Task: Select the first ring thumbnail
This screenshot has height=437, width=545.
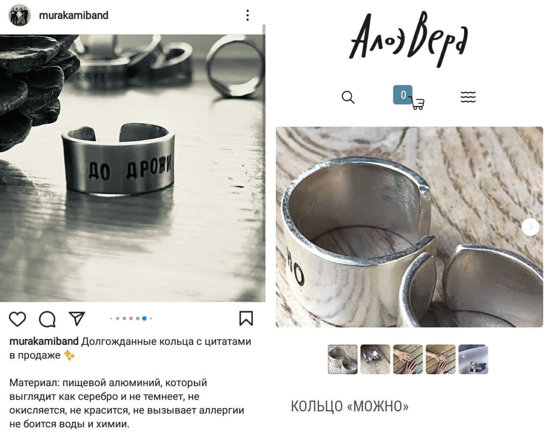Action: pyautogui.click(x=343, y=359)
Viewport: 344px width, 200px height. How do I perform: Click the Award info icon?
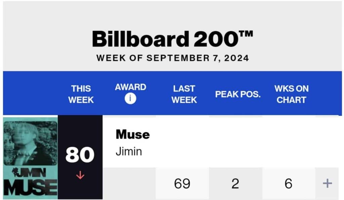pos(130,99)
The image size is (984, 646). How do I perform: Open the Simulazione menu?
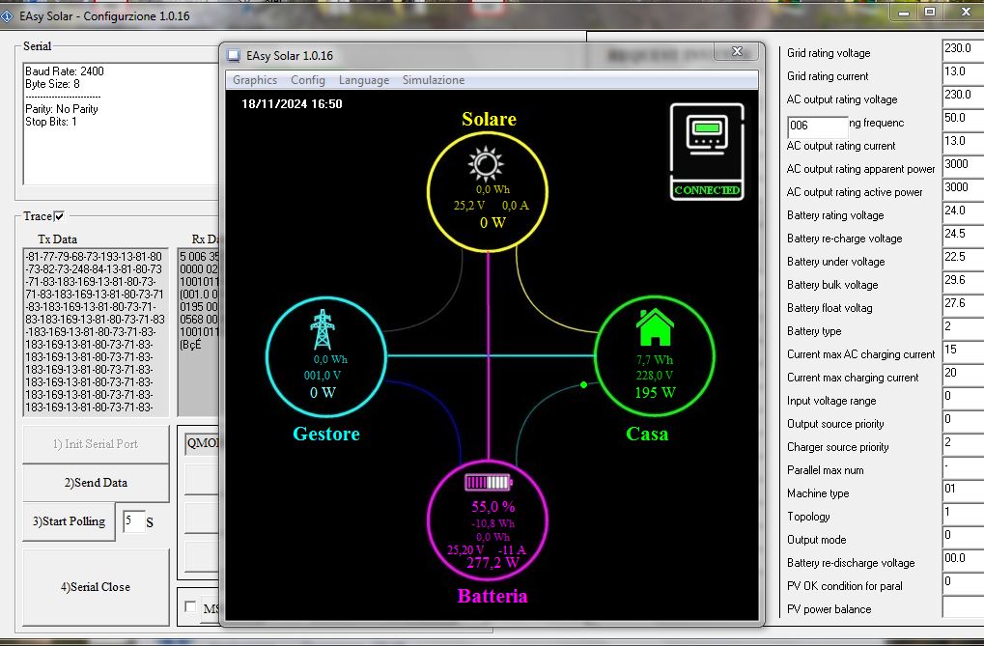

__ABOUT THIS EXERCISE__:
An exact copy of every entry above is needed, with the pictures left out.

__RESULT OF THE TASK__:
Task: Select the first ring thumbnail
This screenshot has height=437, width=545.
Action: pyautogui.click(x=343, y=359)
Viewport: 344px width, 200px height. How do I perform: Click the Award info icon?
pos(130,99)
The image size is (984, 646). How do I perform: Open the Simulazione menu?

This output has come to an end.